**Trecho do documento**
........

A responsabilidade empresarial pela violação dos direitos humanos no direito internacional

Nina Bünger
Com frequência, as subsidiárias e os fornecedores de empresas europeias ignoram os direitos humanos e as normas trabalhistas fundamentais. Normalmente, a matriz é acusada porque suas subsidiárias ou fornecedores, mesmo conhecendo as normas fundamentais de segurança no trabalho, não as cumprem ou as ignoram por negligência. No entanto, as violações são cometidas por outros atores que atribuem seus atos a transnacionais europeias que atuam no fundo. Esses danos (conhecidos como torts quando podem acarretar indenizações legais) costumam ser causados em países cuja legislação nacional não é suficiente para obrigar as empresas a respeitar os direitos humanos, ou que não têm uma implementação efetiva do direito. Portanto, são necessários recursos nos países onde as empresas transnacionais responsáveis estão sediadas.

Ao contrário do que acontece nos Estados Unidos, onde as reclamações por violações do direito internacional baseadas em danos são recebidas de acordo com a Alien Tort Claims Act (Lei de Responsabilidade Civil no Exterior), o direito civil europeu oferece poucas opções para responsabilizar as empresas por violações dos direitos humanos. A enxurrada de regulações jurídicas frouxas, como as diretrizes da Organização para a Cooperação e o Desenvolvimento Econômicos (OCDE), os Princípios Reitores sobre as Empresas e os Direitos Humanos das Nações Unidas (ONU) e as Diretrizes sobre Responsabilidade Social Empresarial, e as limitações voluntárias são fracas demais porque não têm poder vinculante.

........

**Dados apresentados**
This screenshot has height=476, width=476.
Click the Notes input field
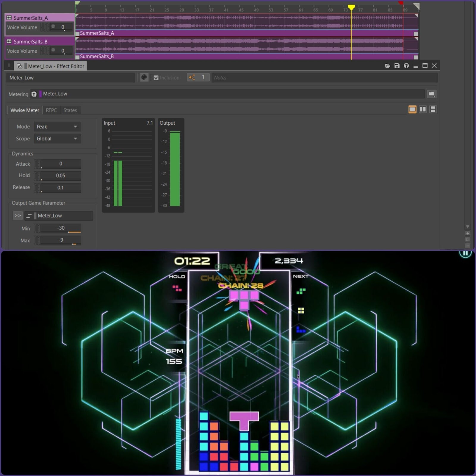[324, 78]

........

**O que fazer**
A: De acordo com o trecho, sob qual lei os Estados Unidos recebem reclamações por violações do direito internacional baseadas em danos?
B: Reproduza fielmente do trecho tudo o que vai desde "Ao contrário do" até "têm poder vinculante.".
A listagem não tem relação com o trecho.

**Respostas por tarefa**
A: A Alien Tort Claims Act (Lei de Responsabilidade Civil no Exterior).

B:
Ao contrário do que acontece nos Estados Unidos, onde as reclamações por violações do direito internacional baseadas em danos são recebidas de acordo com a Alien Tort Claims Act (Lei de Responsabilidade Civil no Exterior), o direito civil europeu oferece poucas opções para responsabilizar as empresas por violações dos direitos humanos. A enxurrada de regulações jurídicas frouxas, como as diretrizes da Organização para a Cooperação e o Desenvolvimento Econômicos (OCDE), os Princípios Reitores sobre as Empresas e os Direitos Humanos das Nações Unidas (ONU) e as Diretrizes sobre Responsabilidade Social Empresarial, e as limitações voluntárias são fracas demais porque não têm poder vinculante.